▶ Exercise instructions:
Please format the lines of the rows, from the line with "2576x1449 pixels." through the end of the rows, as a Markdown table with the columns Number and Text, leaving out blank lines.

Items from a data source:
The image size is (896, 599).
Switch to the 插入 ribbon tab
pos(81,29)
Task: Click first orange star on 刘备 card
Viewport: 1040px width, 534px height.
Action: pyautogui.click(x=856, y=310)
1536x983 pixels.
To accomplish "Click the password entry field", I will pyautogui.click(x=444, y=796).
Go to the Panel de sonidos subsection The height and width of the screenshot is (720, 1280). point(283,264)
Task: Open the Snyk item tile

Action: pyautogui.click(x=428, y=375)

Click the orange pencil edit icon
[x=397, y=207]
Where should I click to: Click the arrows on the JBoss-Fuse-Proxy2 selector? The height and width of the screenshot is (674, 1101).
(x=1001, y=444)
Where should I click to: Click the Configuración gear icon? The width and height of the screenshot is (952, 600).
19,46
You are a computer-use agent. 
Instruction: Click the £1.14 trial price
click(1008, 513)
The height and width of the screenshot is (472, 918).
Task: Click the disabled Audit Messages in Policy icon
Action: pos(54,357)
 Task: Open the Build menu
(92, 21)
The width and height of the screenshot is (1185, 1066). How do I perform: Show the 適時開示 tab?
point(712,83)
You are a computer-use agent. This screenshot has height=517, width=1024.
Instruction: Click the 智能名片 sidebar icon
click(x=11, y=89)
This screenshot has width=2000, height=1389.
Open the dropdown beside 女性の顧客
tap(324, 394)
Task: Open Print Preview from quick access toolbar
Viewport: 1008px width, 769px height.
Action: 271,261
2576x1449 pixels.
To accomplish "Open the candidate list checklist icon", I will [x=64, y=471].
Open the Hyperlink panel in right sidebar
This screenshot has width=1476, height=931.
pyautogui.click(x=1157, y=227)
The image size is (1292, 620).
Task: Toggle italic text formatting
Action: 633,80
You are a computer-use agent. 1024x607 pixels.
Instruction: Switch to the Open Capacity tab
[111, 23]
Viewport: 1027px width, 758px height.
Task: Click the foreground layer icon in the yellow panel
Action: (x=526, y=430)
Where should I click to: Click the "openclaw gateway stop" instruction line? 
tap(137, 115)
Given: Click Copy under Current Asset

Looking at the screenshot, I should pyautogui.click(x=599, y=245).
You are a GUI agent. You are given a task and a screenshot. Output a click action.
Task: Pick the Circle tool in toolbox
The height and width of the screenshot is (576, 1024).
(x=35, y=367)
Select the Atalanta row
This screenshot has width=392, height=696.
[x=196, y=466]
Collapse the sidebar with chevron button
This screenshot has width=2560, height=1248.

▶ The reply:
| Number | Text |
|---|---|
| 1 | 2576x1449 pixels. |
| 2 | To accomplish "Open the candidate list checklist icon", I will [x=64, y=471]. |
| 3 | Open the Hyperlink panel in right sidebar |
| 4 | This screenshot has width=1476, height=931. |
| 5 | pyautogui.click(x=1157, y=227) |
| 6 | The image size is (1292, 620). |
| 7 | Task: Toggle italic text formatting |
| 8 | Action: 633,80 |
| 9 | You are a computer-use agent. 1024x607 pixels. |
| 10 | Instruction: Switch to the Open Capacity tab |
| 11 | [111, 23] |
| 12 | Viewport: 1027px width, 758px height. |
| 13 | Task: Click the foreground layer icon in the yellow panel |
| 14 | Action: (x=526, y=430) |
| 15 | Where should I click to: Click the "openclaw gateway stop" instruction line?  |
| 16 | tap(137, 115) |
| 17 | Given: Click Copy under Current Asset |
| 18 | Looking at the screenshot, I should pyautogui.click(x=599, y=245). |
| 19 | You are a GUI agent. You are given a task and a screenshot. Output a click action. |
| 20 | Task: Pick the Circle tool in toolbox |
| 21 | The height and width of the screenshot is (576, 1024). |
| 22 | (x=35, y=367) |
| 23 | Select the Atalanta row |
| 24 | This screenshot has width=392, height=696. |
| 25 | [x=196, y=466] |
| 26 | Collapse the sidebar with chevron button |
| 27 | This screenshot has width=2560, height=1248. |